A bankruptcy judge has released $10 million to providers to continue care to 1.3 million Californians whose premium dollars flowed through the MedPartners Provider Network.
Some providers had threatened to withhold services until they received their monthly payments for March.
Eugene Froelich, conservator of the risk-contracting organization, said in court papers that the payments were needed to "avoid a meltdown" of the delivery network.
At least 13 hospitals are among the 20 largest creditors of MedPartners' risk-contracting business in California, according to documents filed with the U.S. Bankruptcy Court for the Central District of California in Los Angeles.
The largest creditor is 172-bed Whittier (Calif.) Hospital Medical Center, which claims it's owed $6.7 million.
According to the filing, the Long Beach, Calif.-based MedPartners Provider Network had assets of $127.5 million and debts of $73.5 million.
The bankruptcy filing was initiated after the network was seized earlier this month by the California Department of Corporations. MedPartners, based in Birmingham, Ala., said the California operation was not insolvent. The company has filed suit to regain control (March 22, p. 6).
Separately, MedPartners completed the sale of Cardiovascular Specialists, a 10-physician practice based in Memphis, Tenn., to InteCardia, a private physician practice management company based in Chapel Hill, N.C.

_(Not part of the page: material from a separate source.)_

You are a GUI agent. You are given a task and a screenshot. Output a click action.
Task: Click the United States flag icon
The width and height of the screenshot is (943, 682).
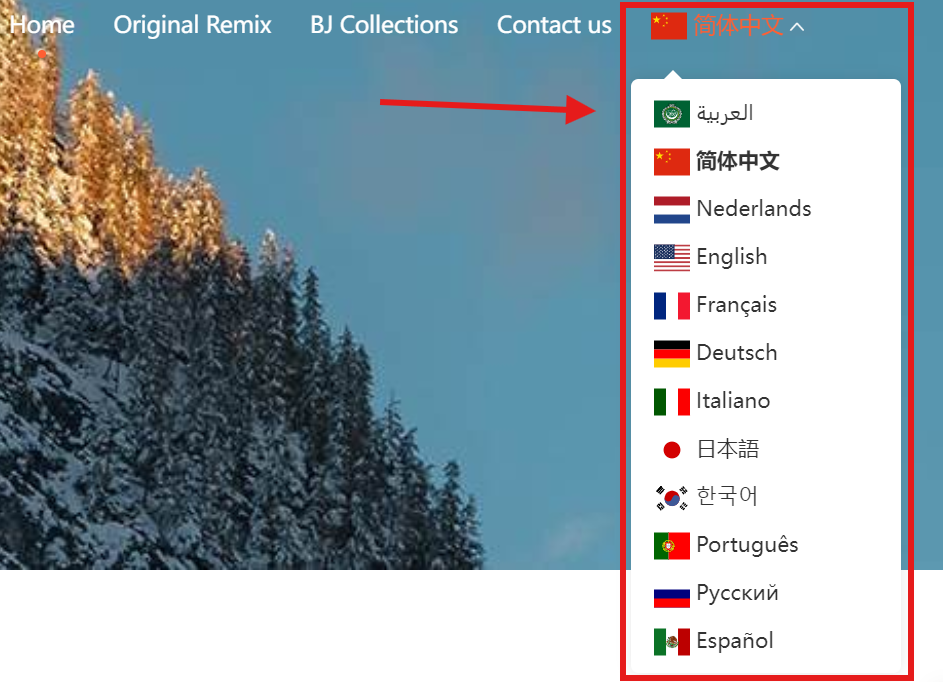coord(671,258)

MedPartners said it will receive $17 million in cash proceeds from the sale. The assets include a cardiac catheterization facility. InteCardia said it will finance the purchase with an $8.2 million venture capital infusion in addition to funds remaining from an earlier $18 million financing by the same syndicate of investors led by the Sprout Group, an arm of New York-based Donaldson, Lufkin & Jenrette.